Clinical issue
More than 2.5 million people in the world are blind as a consequence of diabetic retinopathy (DR). One of the most common clinical complications of diabetes, DR results from abnormal changes in the vascularisation of the retina, coupled to neurodegeneration. Current therapies target the advanced proliferative stage of the disease, stunting the inappropriate growth of new blood vessels, after much damage has already been done; treatment is not curative and has serious side effects. A better, potentially curative, approach might be to target the earlier non-proliferative stage of DR, and to protect the endangered retinal neurons. However, the progression of DR in its early stages is not well understood, as human data typically originate from post-mortem tissue at advanced stages, and animal models have given conflicting results. Important issues include which retinal neurons are affected in DR, when neuronal damage occurs, and whether neuronal damage depends on vascular injury.
Results
This paper suggests that zebrafish can successfully model non-proliferative DR, using a protocol in which hyperglycaemia is induced by adding glucose to tank water every other day for a month.

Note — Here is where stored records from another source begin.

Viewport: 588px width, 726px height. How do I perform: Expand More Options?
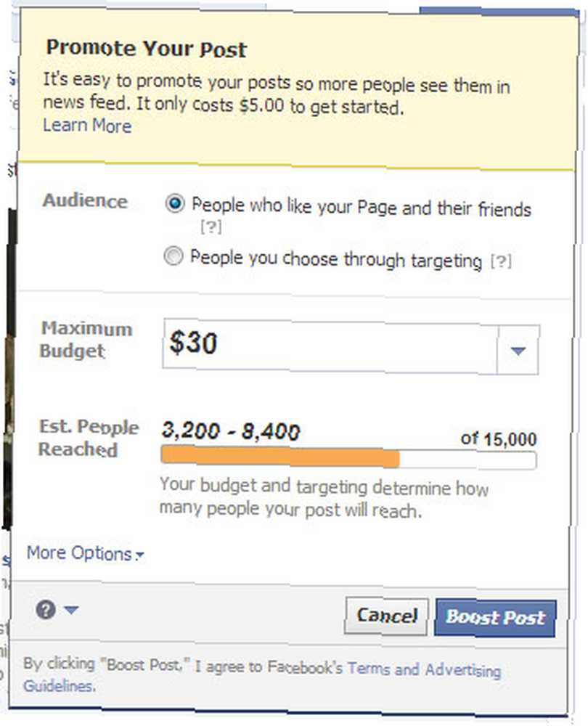click(85, 553)
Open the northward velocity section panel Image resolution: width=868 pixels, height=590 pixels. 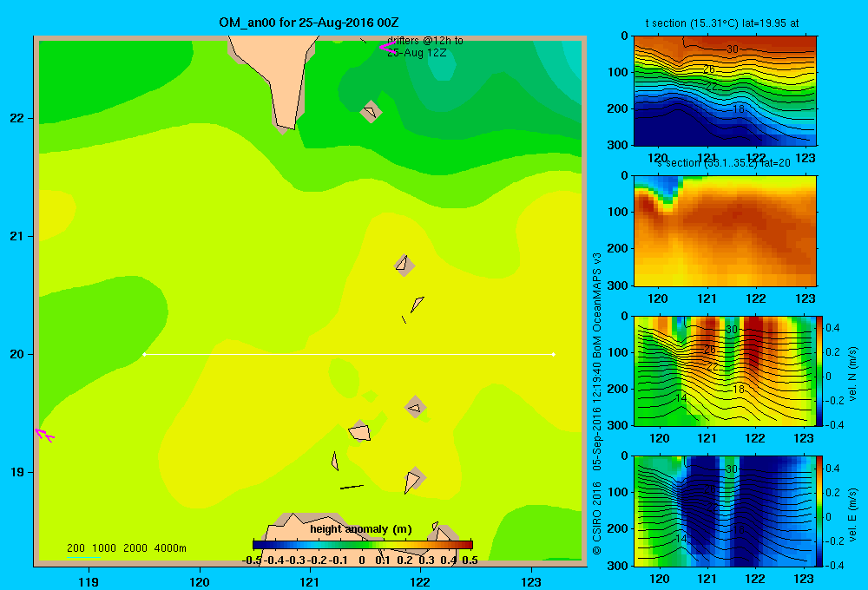click(724, 370)
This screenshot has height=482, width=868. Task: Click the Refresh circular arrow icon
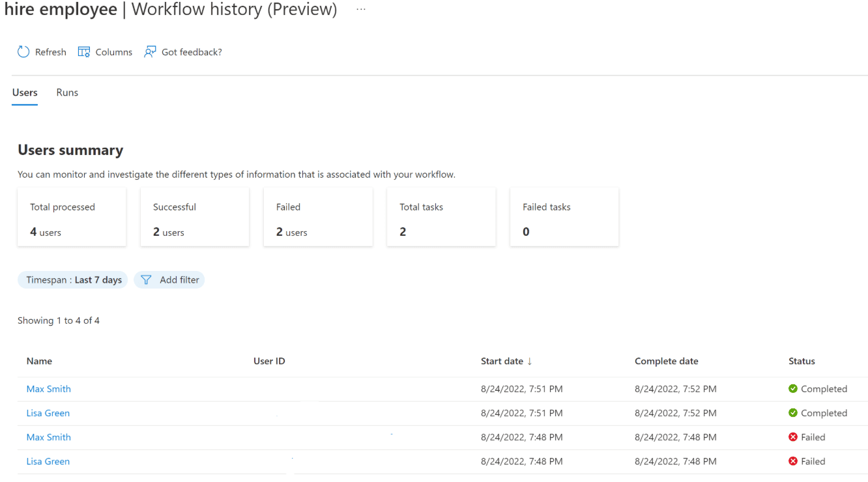23,52
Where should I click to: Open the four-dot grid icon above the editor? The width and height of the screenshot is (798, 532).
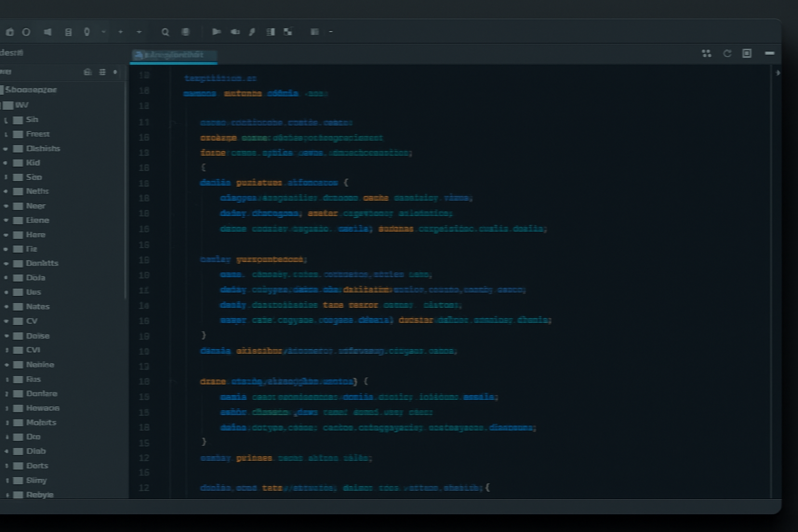click(x=707, y=54)
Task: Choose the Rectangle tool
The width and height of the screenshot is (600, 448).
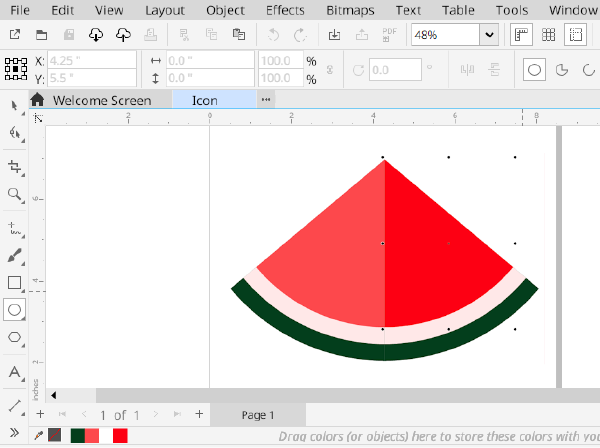Action: click(15, 283)
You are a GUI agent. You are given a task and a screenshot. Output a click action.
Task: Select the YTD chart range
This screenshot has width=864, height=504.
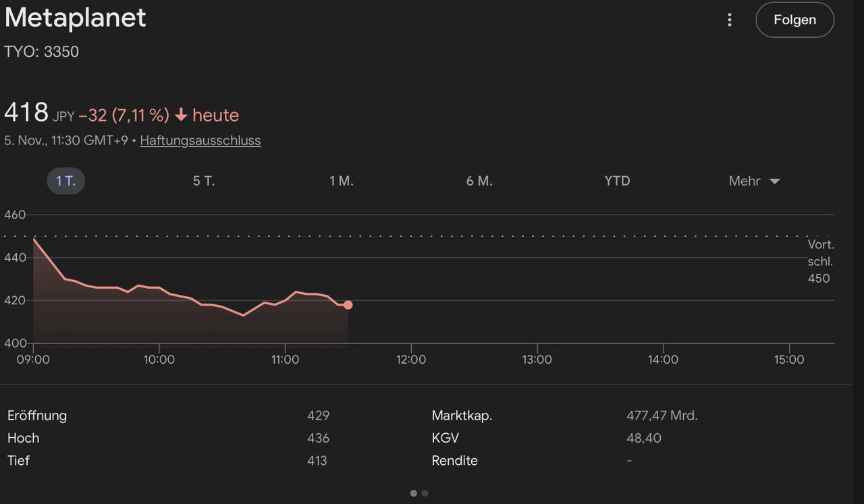tap(617, 181)
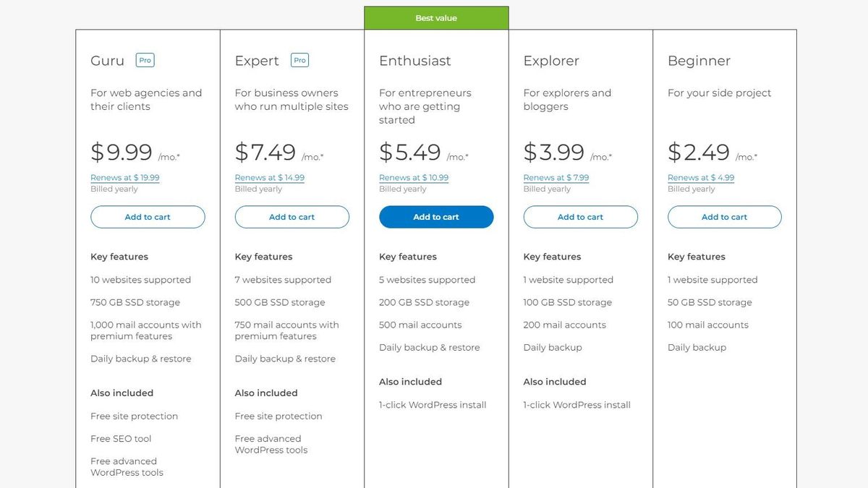Viewport: 868px width, 488px height.
Task: Open the Renews at $19.99 link
Action: [x=124, y=177]
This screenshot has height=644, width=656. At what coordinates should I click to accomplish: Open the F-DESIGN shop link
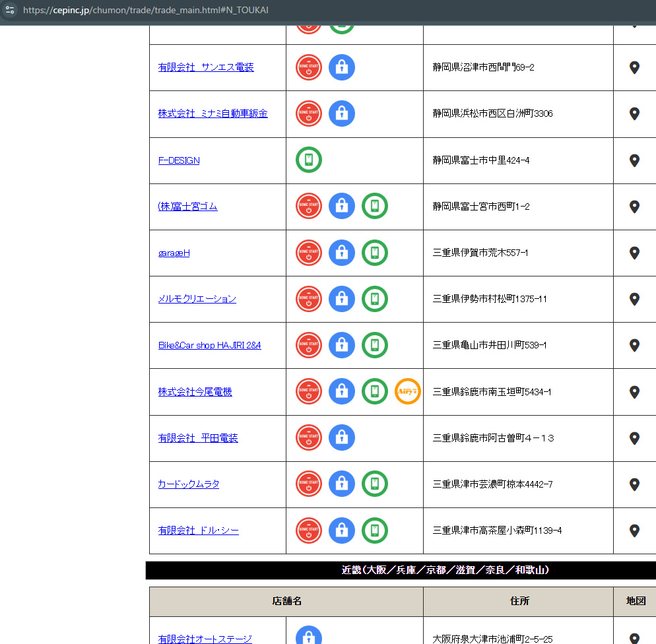179,160
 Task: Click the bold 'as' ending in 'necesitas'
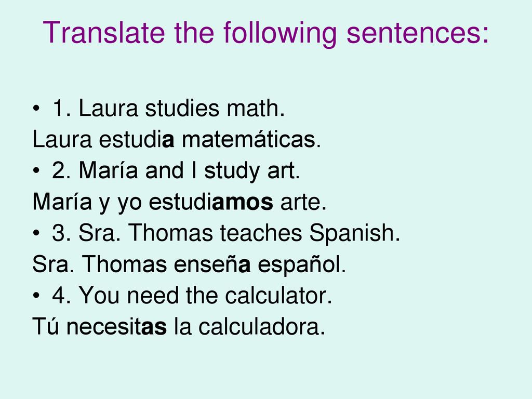[x=154, y=327]
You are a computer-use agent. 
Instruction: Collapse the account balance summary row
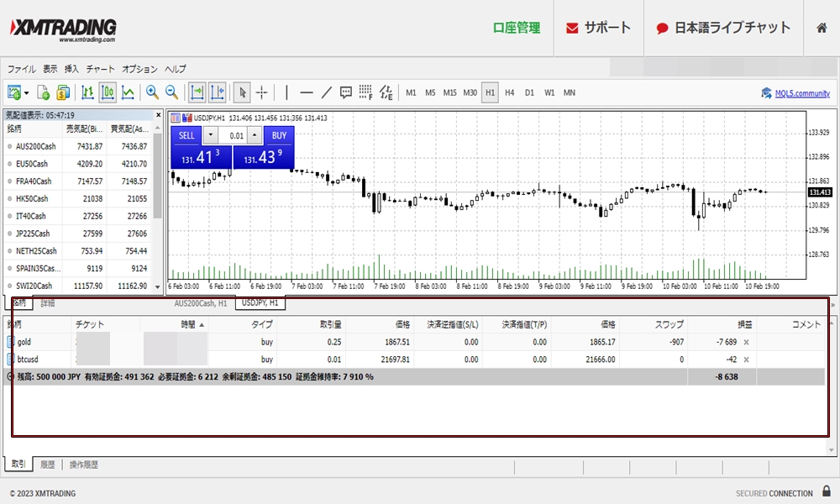[10, 377]
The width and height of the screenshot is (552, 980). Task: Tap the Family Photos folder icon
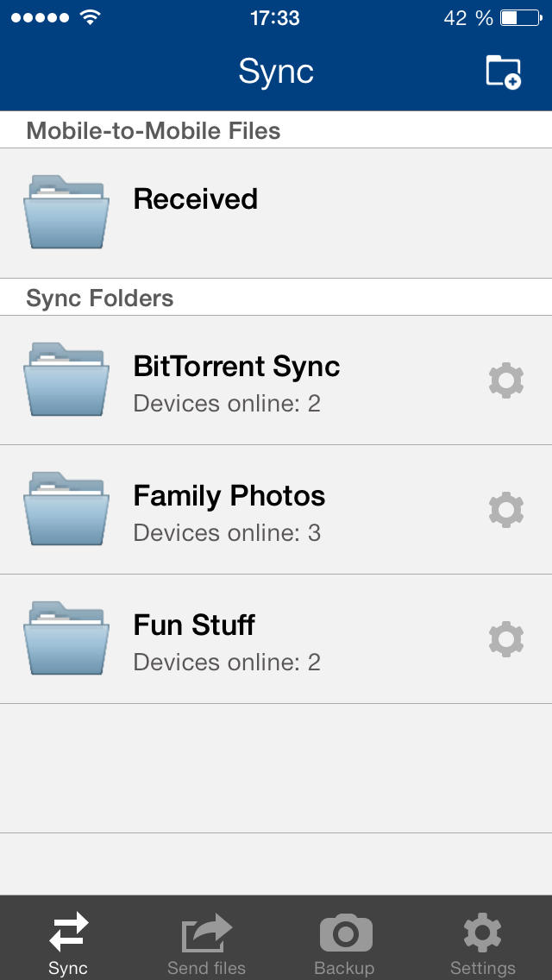[x=66, y=509]
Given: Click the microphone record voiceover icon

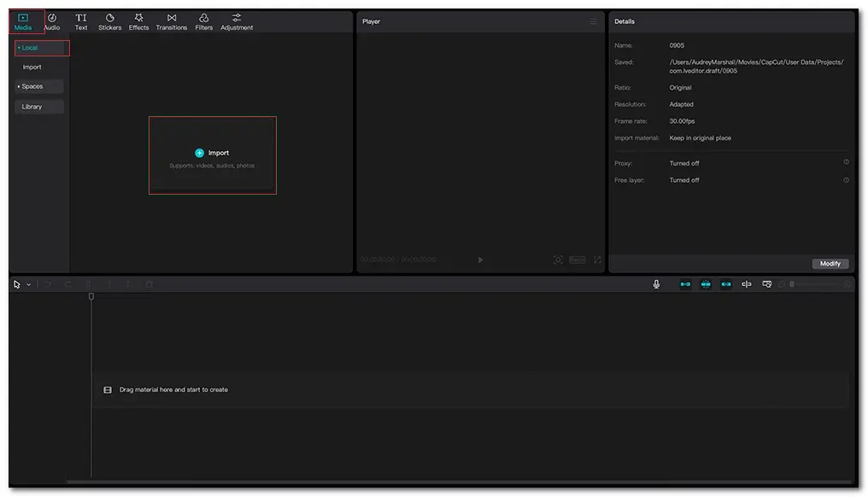Looking at the screenshot, I should tap(656, 284).
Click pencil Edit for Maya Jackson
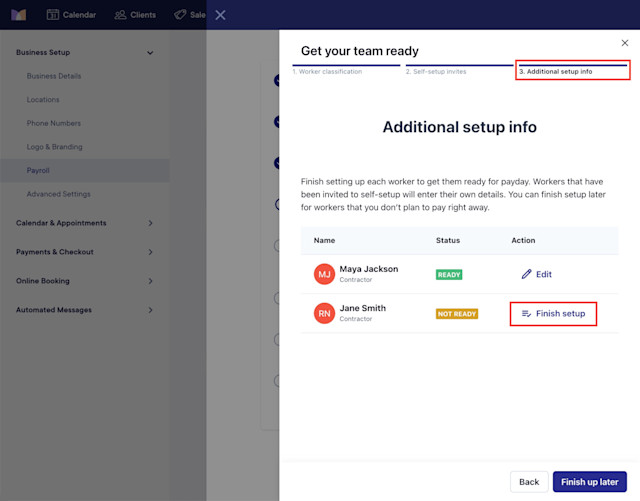Screen dimensions: 640x501 536,274
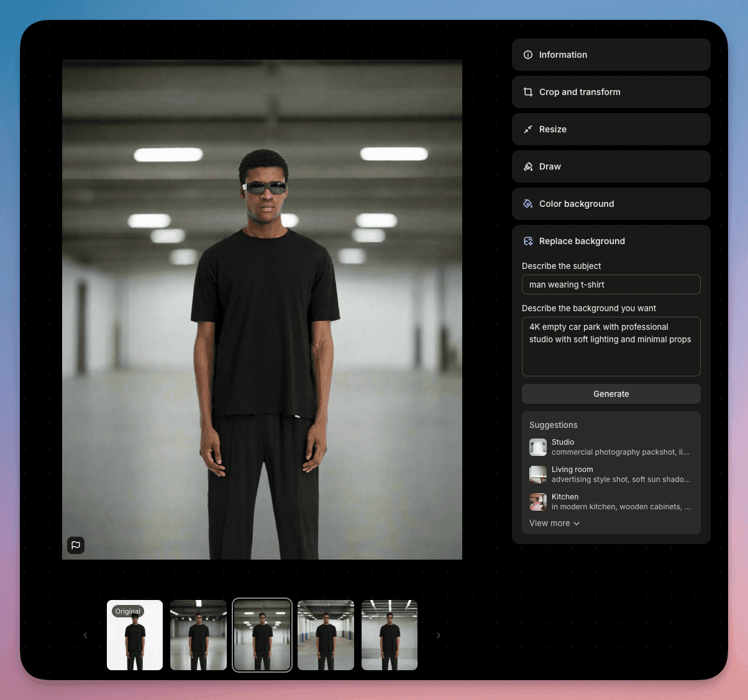The height and width of the screenshot is (700, 748).
Task: Click the Color background paint icon
Action: (527, 204)
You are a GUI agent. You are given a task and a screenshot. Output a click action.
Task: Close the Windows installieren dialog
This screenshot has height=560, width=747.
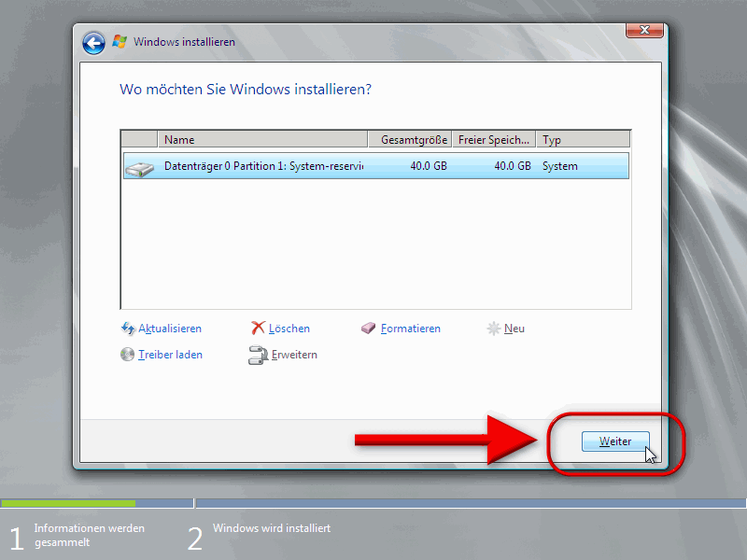coord(644,31)
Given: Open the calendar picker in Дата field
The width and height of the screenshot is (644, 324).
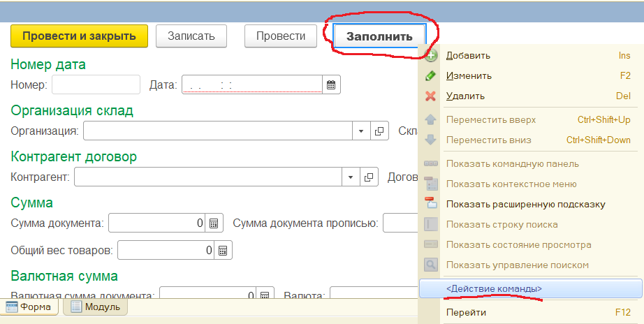Looking at the screenshot, I should 332,85.
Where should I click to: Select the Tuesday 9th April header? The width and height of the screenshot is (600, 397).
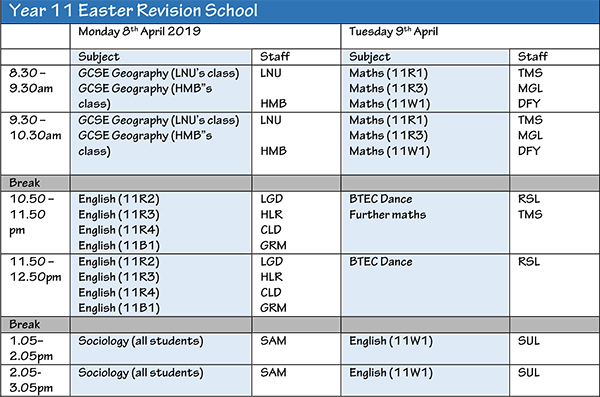click(x=393, y=31)
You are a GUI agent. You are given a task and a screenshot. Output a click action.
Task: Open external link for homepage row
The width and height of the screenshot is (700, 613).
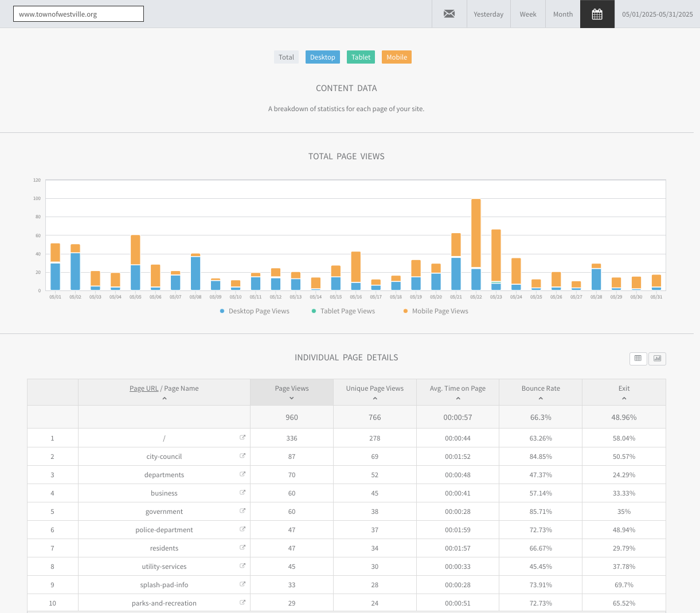[x=243, y=438]
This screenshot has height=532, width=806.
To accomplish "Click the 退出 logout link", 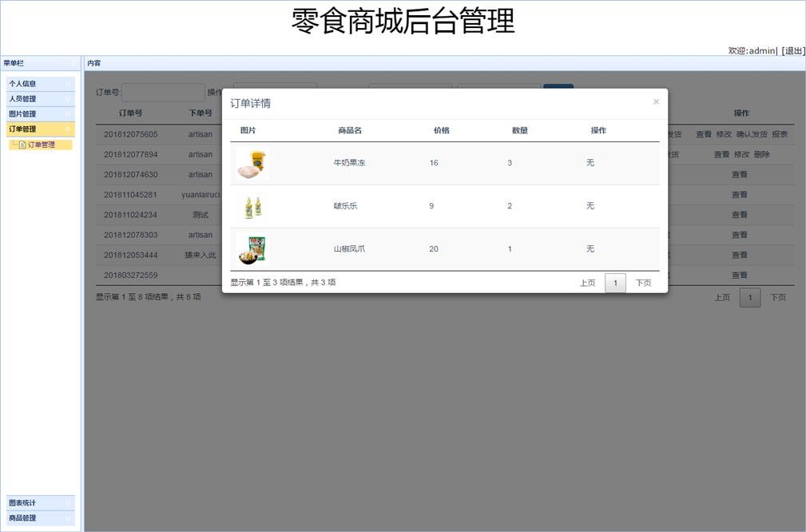I will (793, 50).
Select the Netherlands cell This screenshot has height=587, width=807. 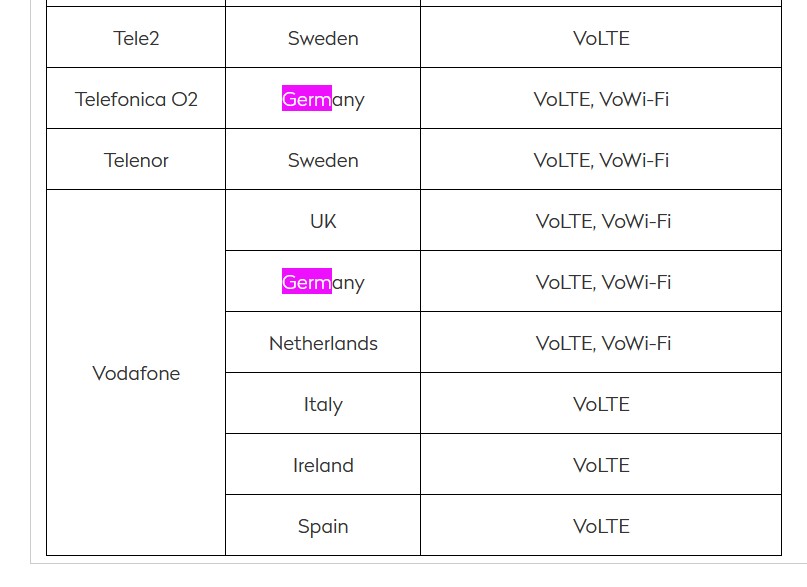[323, 342]
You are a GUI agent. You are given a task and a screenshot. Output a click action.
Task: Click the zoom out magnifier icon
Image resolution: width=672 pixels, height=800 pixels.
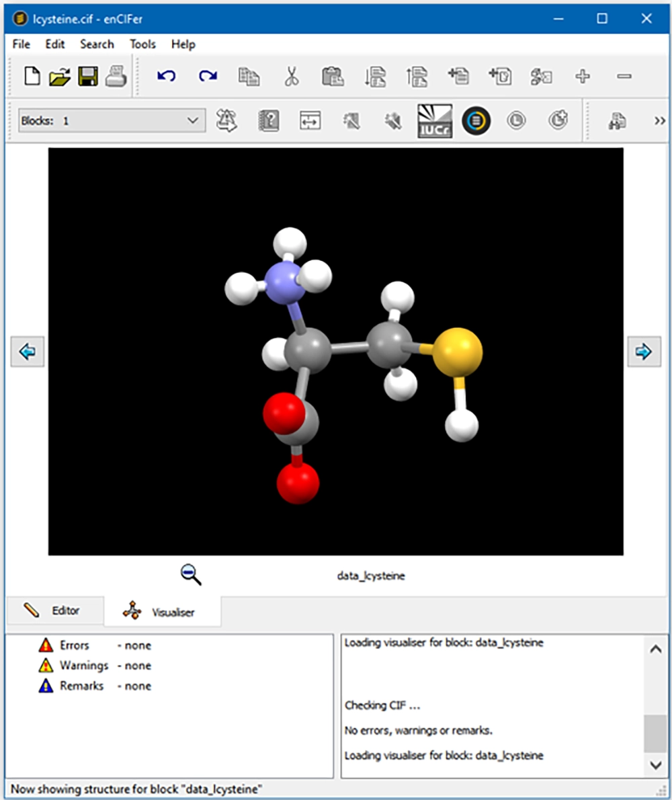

Retinas from zebrafish subjected to this oscillating hyperglycaemia display many of the pathophysiological aspects of human DR. Vascular changes include thickening of the basal membrane, disturbance of the retinal blood barrier, and dilation of retinal capillaries. Interestingly, hyperglycaemia also induces pronounced neurodegeneration of cone photoreceptors without drastic effects on other retinal cell types, whereas treatment with mannitol, which causes hyperosmolarity but not hyperglycaemia, induces vascular changes without cone photoreceptor damage.
Implications and future directions
In this zebrafish model, hyperglycaemia induces cone receptor dysfunction, and hence neuronal damage, at early stages in DR, independently of vascular defects, and before the proliferative stage of the disease. Future work needs to confirm whether cone photoreceptors are particularly susceptible to damage by hyperglycaemia in humans and other higher mammals. Such findings would revise DR treatment strategies to include neuroprotection of cone photoreceptors in addition to inhibiting vascular pathology.